**Work task**
Line filter on the word "agent": copy each matching line from the entries.

**Records for processing**
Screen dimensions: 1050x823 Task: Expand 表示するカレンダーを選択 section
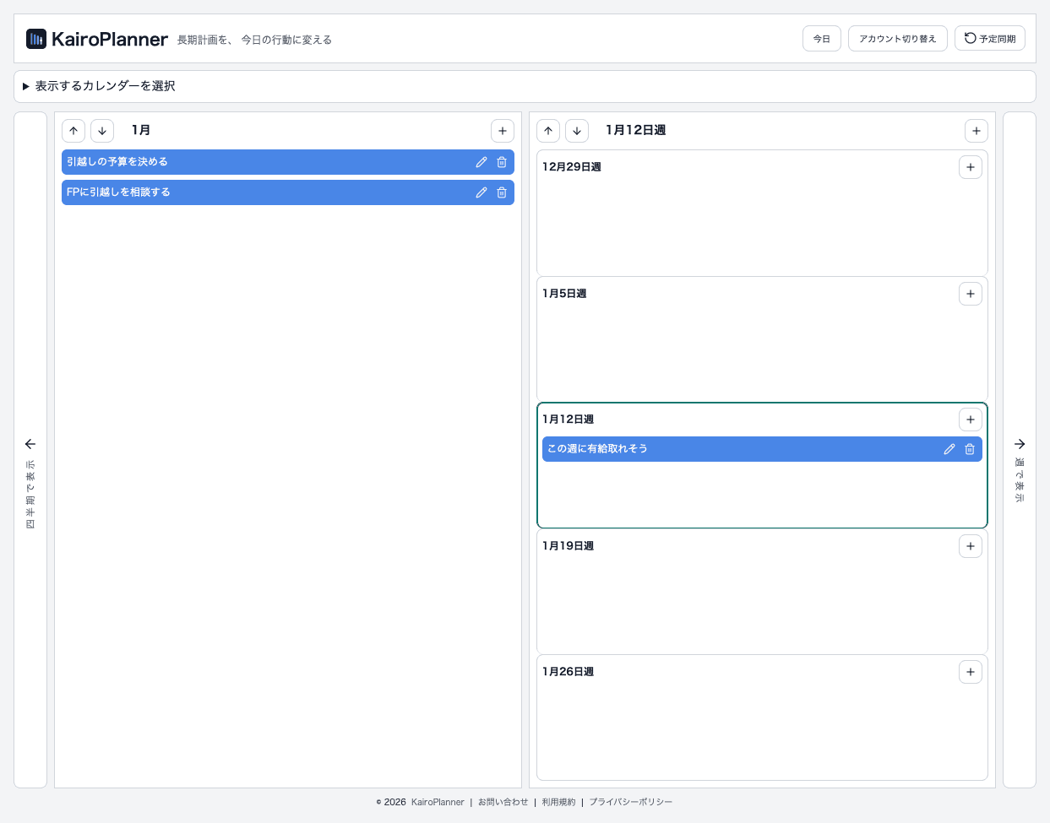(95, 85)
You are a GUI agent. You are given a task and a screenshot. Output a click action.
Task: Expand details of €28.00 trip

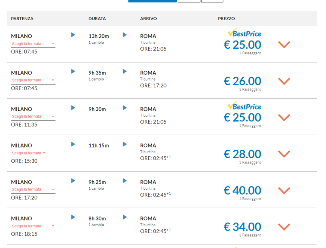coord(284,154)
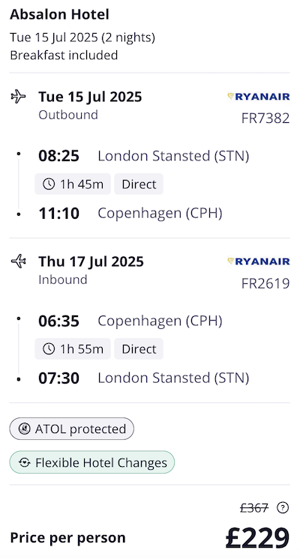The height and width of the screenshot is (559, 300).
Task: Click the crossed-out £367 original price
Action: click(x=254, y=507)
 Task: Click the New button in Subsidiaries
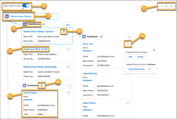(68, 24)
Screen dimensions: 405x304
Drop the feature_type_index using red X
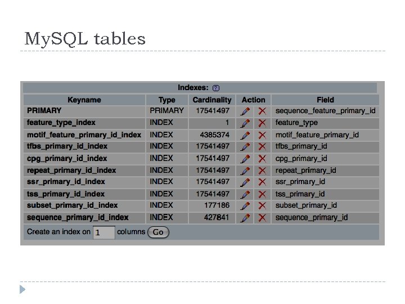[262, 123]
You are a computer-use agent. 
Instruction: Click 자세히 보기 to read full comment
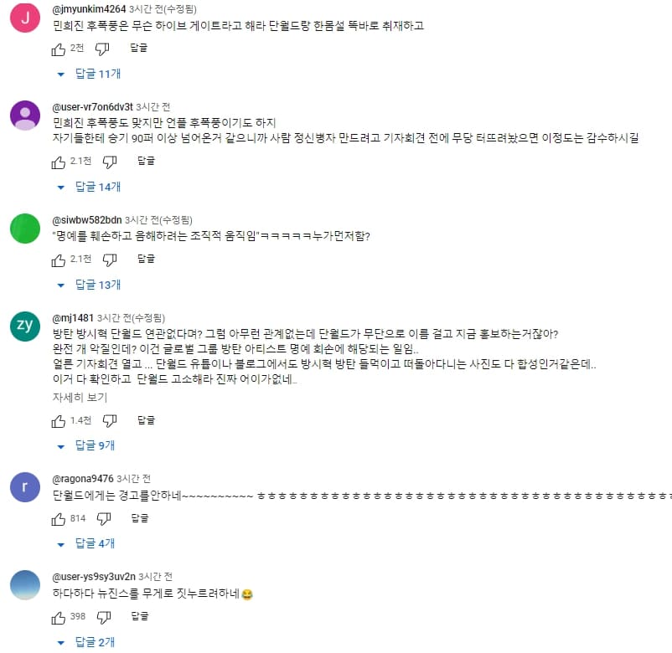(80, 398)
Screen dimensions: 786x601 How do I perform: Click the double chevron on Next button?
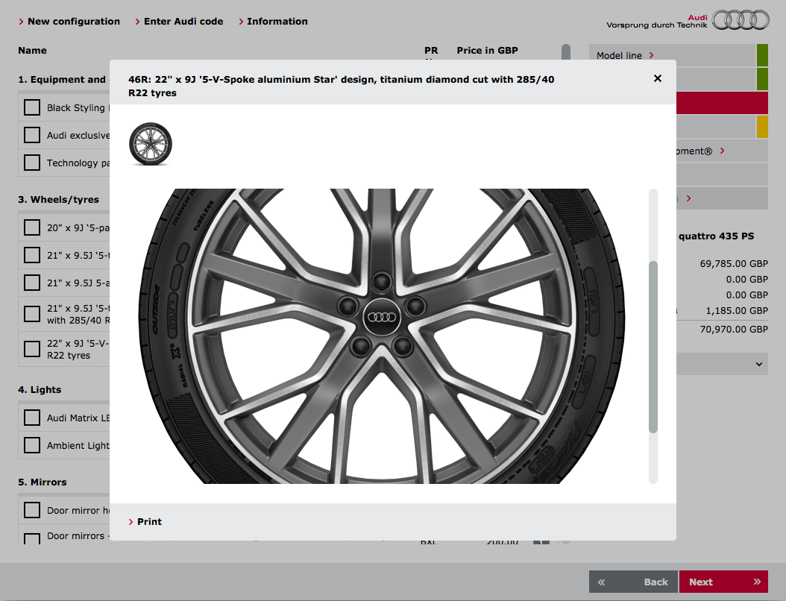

...

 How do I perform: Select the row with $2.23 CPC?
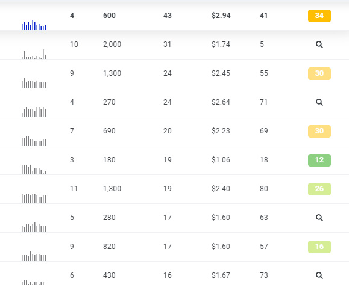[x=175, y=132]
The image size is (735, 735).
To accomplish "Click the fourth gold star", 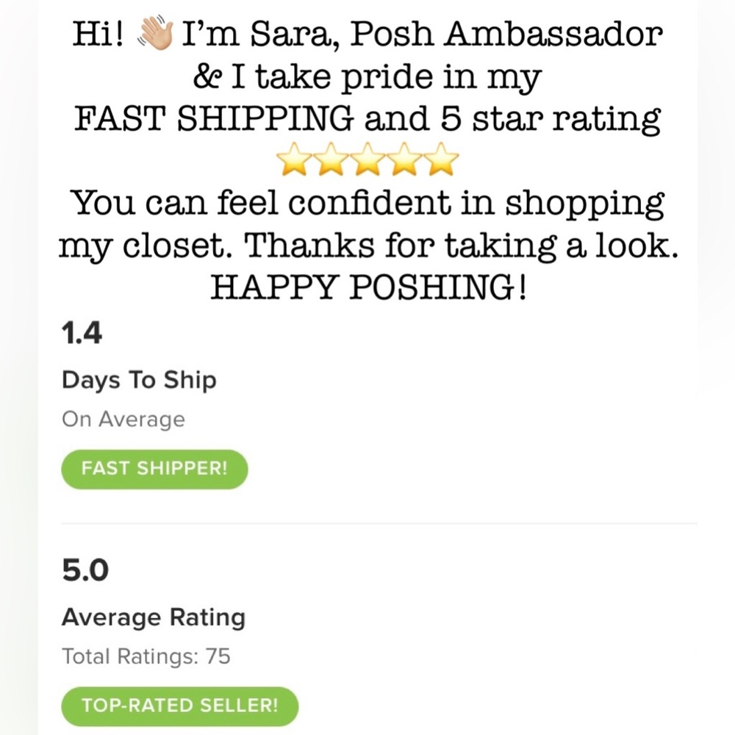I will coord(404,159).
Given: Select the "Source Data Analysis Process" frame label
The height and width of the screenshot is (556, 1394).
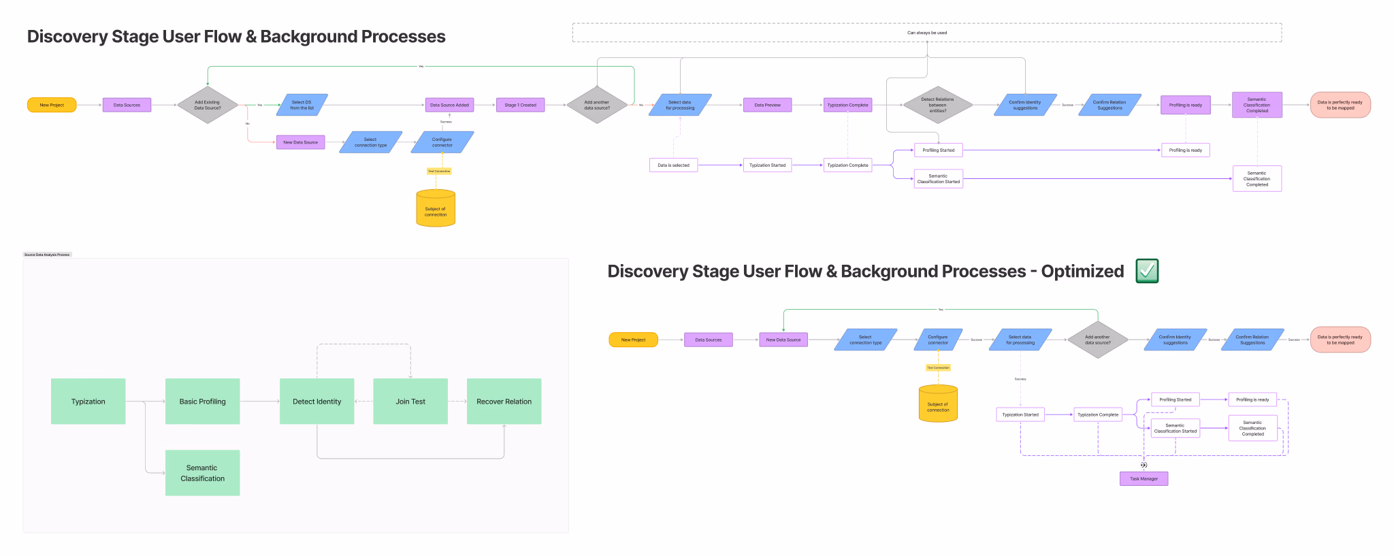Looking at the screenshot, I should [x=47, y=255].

* * *

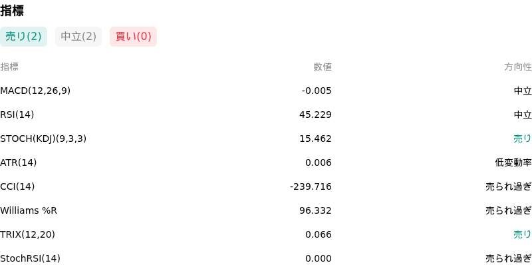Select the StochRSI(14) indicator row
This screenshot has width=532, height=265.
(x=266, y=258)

**Output**
You are a GUI agent. You are given a task and a screenshot. Output a click action.
You are a computer-use agent. 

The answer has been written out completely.